2007 GSA Denver Annual Meeting (28–31 October 2007)

Paper No. 7
Presentation Time: 10:05 AM


SARNA-WOJCICKI, Andrei M., U.S. Geol Survey, 345 Middlefield Road, Menlo Park, CA 94025, asarna@usgs.gov

Improvements in chemical analytical techniques in the last ~50 years make it possible to analyze volcanic ash layers with great precision, and to develop compositional criteria by which these layers can be identified and correlated. Concurrent developments in isotopic and other numerical dating methods have taken place during about the same time. Together, these developments have made it possible to develop a spatial and temporal tephrochronological reference framework for late Cenozoic sediments and rocks of North America that can be integrated with other chronologic and stratigraphic techniques (for example, magnetostratigraphy, marine oxygen isotope stratigraphy), and thus provide robust age and stratigraphic control for numerous earth-science studies.

The most ubiquitous material in tephra, volcanic glass, generally provides the most definitive chemical characterization of individual tephra layers. Six laboratories in North America routinely provide analytical services for tephra identification by this method.

Problems in identification of tephra exist when tephra is altered.
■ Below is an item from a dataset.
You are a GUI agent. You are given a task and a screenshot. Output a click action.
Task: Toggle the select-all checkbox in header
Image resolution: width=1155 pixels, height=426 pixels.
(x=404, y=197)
Richard L. Hay was one of the first to developed ways in which the problem could be resolved using stratigraphic, petrographic and chemical techniques (e.g., his study of Olduvai Gorge, Tanzania). His work has stimulated the development of new techniques to study altered tephra.

Another problem in tephrochronology that needs to be resolved is the characterization of chemically similar suites of tephra erupted from the same volcanic sources (such as the Mono Craters in California). These problems are being resolved in part by application of new analytical techniques, such as the ion microprobe and ICP-MS.

Perhaps the greatest problem facing tephrochronology in the U.S. is the current funding climate. Budgetary constraints are threatening the survival of tephrochronology laboratories in earth science institutions. Preservation and exchange of tephrochronological data and its accessibility may also be in jeopardy. Loss of these capabilities and data would not only be a major setback for the advancement of earth science but would also pose major problems for agencies and institutions seeking to address critical societal issues such as geologic hazards mitigation, natural resource management, and global climate change.